1.7. Écrivez les paires des substances :

a) 1-propanol et 2-propanol; b) propanal et propanon;

c) 1-propanol et 1 butanol; d) 1-butanol et 2-méthyl-1-propanol.

Laquelle de ces paires de liaisons se présente:

1) homologues; 2) les isomères selon la structure du squelette carbonique;

3) les isomères par la position du groupe fonctionnel;

4) les isomères selon le groupe fonctionnel ?

1.8. Appelez toutes les liaisons et choisissez les liaisons optiquement actives:

а) СН₃-СН(ОН)-СН₂-СН₃, b) СН₃-СН(Br)-СН₃, c) СН₃-СН₂-СН₂ОН

d) НООС-СН(ОН)-СООН, e) НООС-СН(ОН)-СН₂-СООН.

1.9. Choisissez les liaisons optiquement actives présentez-les dans l'aspect des enantiomères: a)1-butanol, b) 2-butanol, c) l'alanine, d) аminoacétique acide, e) l'acide citrique, f) chlorbenzène.

1.10. -aminoacides rapportant aux rangs différents stéréochimiques se distinguent par le goût. Ainsi D-glutamique acide (2-aminopentandique) n’a pas de goût, mais son enantiomère a le goût de la viande. Représentez les formules structurales de ces liaisons.

1.11. Écrivez les formules des liaisons suivantes: a) la naphtaline; b) toluène; c) cyclohexène; d) le pyrrole; e) cyclopentadiène. Lesquelles de ces liaisons sont aromatiques, et lesquelle – non et pourquoi ?

1.12. Appelez les liaisons amenées plus bas. Dans lesquelles il y a des liens associés multiples ?

а) СН₃–СН₂–СН=СН–СООН, b) СН₂=СН–СН=СН–СН₃,

c) СН₃–СН₂–СН=СН–СН₂ОН, d) СН₂=СН–СН₂–СН=СН–СН₃.

1.13. Écrivez les formules des liaisons suivantes :

a) 1-butanol; b) 4-nitrophénol; c) 1,2-propandiol; d) -naftol.

Choisissez les liaisons dans lesquells le groupe hydroxyle c’est le substitut électrodonneur.

1.14. Lesquels effets électroniques (+М, -M, +I,-I) manifeste le groupe hydroxyle dans les liaisons suivantes :

а) НОСН₂СН₂СООН, b)ОН–NН₂, в) ОНСН₂ – –NН₂,

c) НО–СН=СН–СООН, d) НО–СН₂–СН=СН–СООН.

1.15. Lesquels effets électroniques (+М, – M, +I,–I) manifeste le groupe aminé dans les liaisons suivantes : a) 3-aminopropanoïque acide; b) 2-aminophénol; c)3-aminopropenoïque acide; d) benzilamine (phénylméthylamine).

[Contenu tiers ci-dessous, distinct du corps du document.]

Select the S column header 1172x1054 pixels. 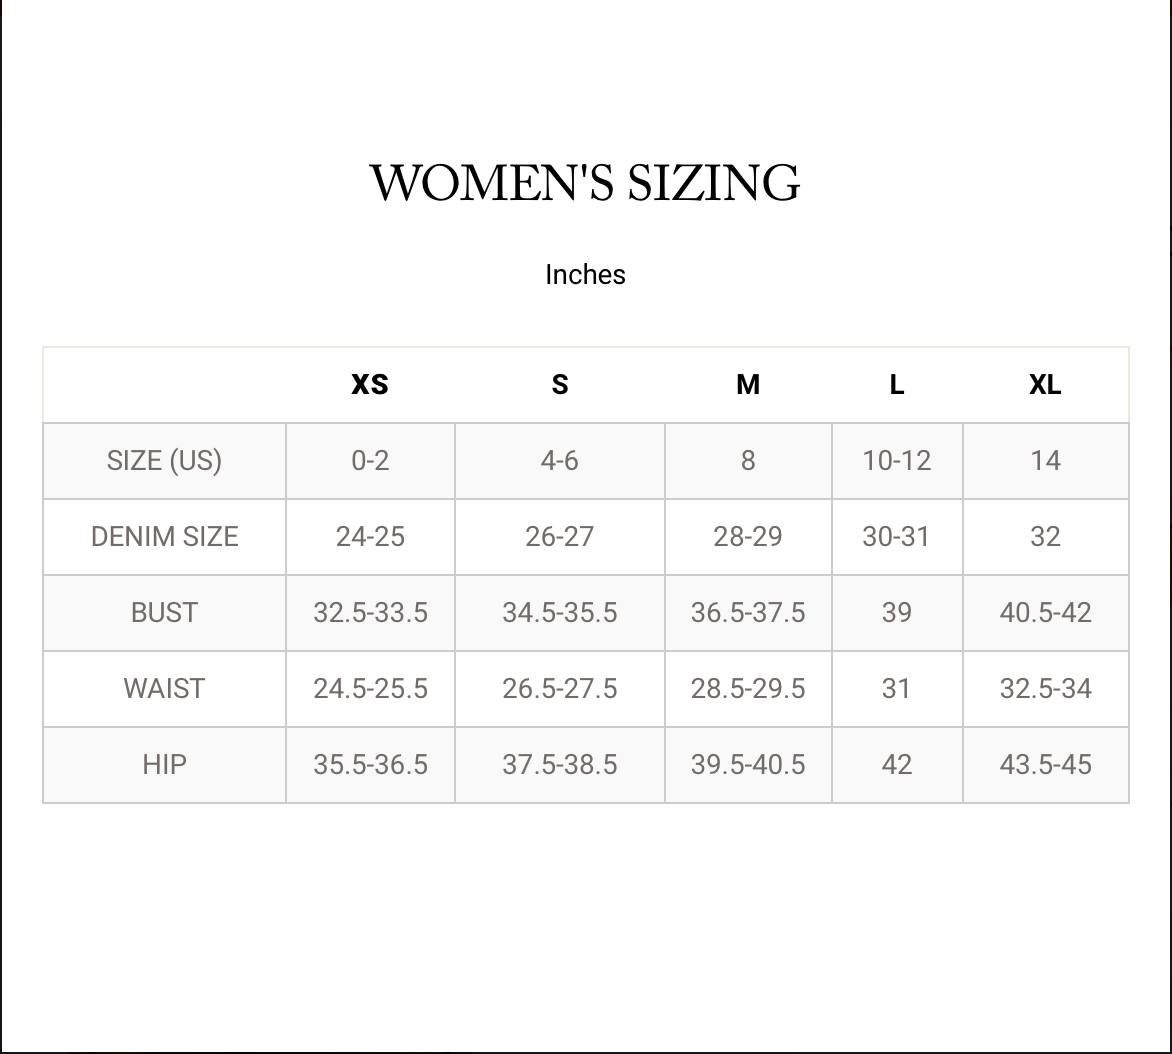point(560,385)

1.16. Lequel des acides possède les propriétés acides plus fortes: a) acétique; b) trichloacétique; c) chloracétique; d) stéarique? Expliquez la réponse.

1.17. Les amines aliphatiques manifestent les propriétés basiques. Comparez les propriétés basiques de la méthylamine, diméthylamine, triméthylamine et l'aniline.

1.18. Comme le moyen augmentant la pression artérielle noadrénaline est appliqué en forme du sel de l'acide de vin (hydrotartrate). Définissez la place de la protonition dans la molécule.

Le SUJET 2. La Caractéristique générale des réactions des liaisons organiques.